Recently, the Supreme Court issued a stinging decision that established America’s women as second-class citizens.
In the case of Burwell v. Hobby Lobby, the Supreme Court found that bosses can refuse to provide legally mandated insurance coverage for birth control solely based on their religious views.
The idea that birth control is controversial, immoral or anything other than basic preventive care reflects the choice we have in the 2014 elections: Do we want to elect candidates who will fight for women’s access to basic health care? Or do we want to elect candidates who will support policies that would take us back to the 1950s?
The Supreme Court’s majority opinion was signed by five men who have never had to worry about paying for birth control, an unplanned pregnancy or how family planning will impact their next paycheck.
In the entire majority opinion’s 49 pages of text, the word “women” was used only 13 times — underscoring how little regard these justices and the elected officials who agree with them have for basic women’s health care.
It’s no accident, then, that the three women on the Court dissented against this ruling in the strongest possible terms, calling it “a minefield” and a decision of “startling breadth.” They wrote at length of the economic hardship created when women are forced to pay for contraception out of pocket, and the uncertainty created — both in the workplace and the home — when access to this care is called into question.
The Hobby Lobby decision underscores what we’ve already known for so long: Women’s rights are under attack, and it’s increasingly important that we elect candidates who are willing to stand up and fight for our values.
These attacks are far out of step with the beliefs held by most Americans — studies have repeatedly found that support for birth control and expanded access to contraception are mainstream values.
At some point in their lives, 99 percent of sexually active women will use some form of birth control. Of those who use the pill, nearly 60 percent use it for medical reasons other than contraception. Use of the pill can reduce the likelihood of ovarian cancer by as much as 50 percent, and it’s effective in treating conditions like endometriosis, pre-menstrual pain and migraines.

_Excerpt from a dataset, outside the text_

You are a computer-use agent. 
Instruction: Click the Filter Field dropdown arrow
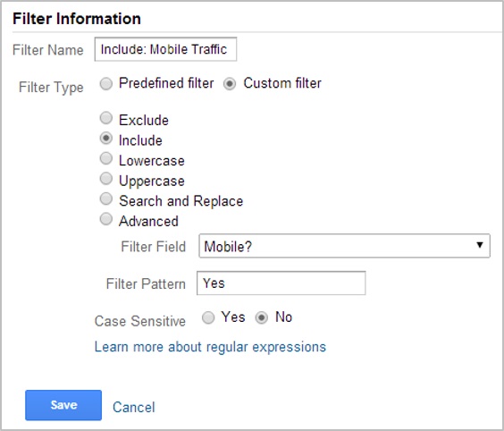(480, 245)
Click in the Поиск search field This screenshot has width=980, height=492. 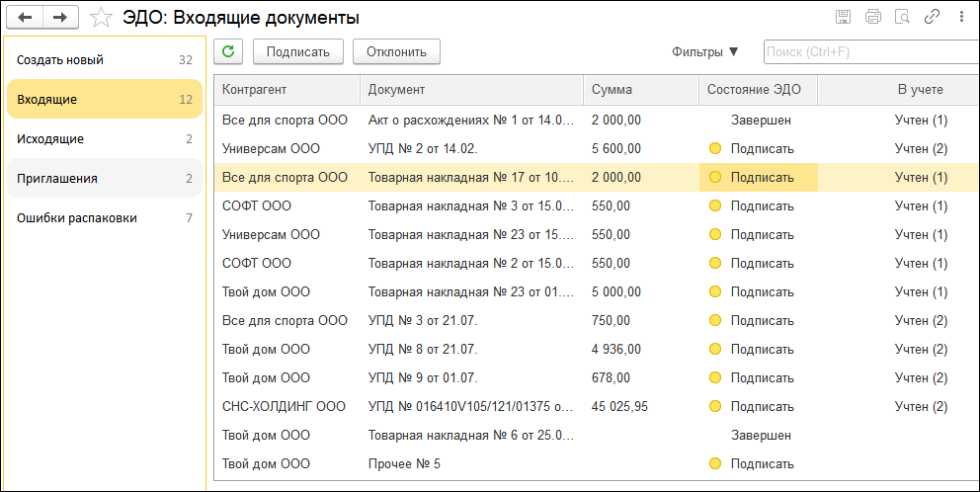click(x=869, y=51)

Across all demographics and ethnicities — including Catholics, millennials, and baby boomers — support for birth control is strong.
All of which means that the candidates and elected officials who want to roll back access to this important preventive care aren’t just outside the mainstream, they’re simply too extreme.
Across the country, politicians running for office want to go even further than the Supreme Court did this week — working to repeal the entire preventive benefit, which also guarantees women can no longer be charged more for health insurance or denied coverage for so-called “pre-existing” conditions like domestic abuse or pregnancy. Many of these candidates also support extreme and dangerous so-called “personhood” measures, which if enacted, could interfere with personal, private decisions about birth control and fertility treatment. These battles are being fought in states across the country, from Texas to Colorado to North Carolina and here in Montana.
Our message to these candidates is clear: We’ve had enough. Here in Montana we’ll be doing everything we can to educate voters about the candidates who support access to women’s basic preventive care, like John Walsh. We will also be warning them about candidates like Steve Daines, who would roll back the clock on access. Daines sided with corporate special interests as he supported the Supreme Court’s Hobby Lobby decision. Daines has made continual efforts to take away a women’s right to make her own private health care decisions, outlaw common forms of birth control, put an end to prevention efforts, and allow the IRS to audit victims of rape.
With the help of dedicated supporters and volunteers across the state, we’ll be knocking on doors, making phone calls and doing everything necessary to ensure that we elect candidates who will reject this extreme anti-woman agenda and stand up for mainstream values.
In the 2012 elections, we achieved great things when women stood together and stood up for access to basic preventive care like contraception.
Now, in 2014, we have another opportunity, as well as an obligation, to send the clear message that women are watching. And we will be voting.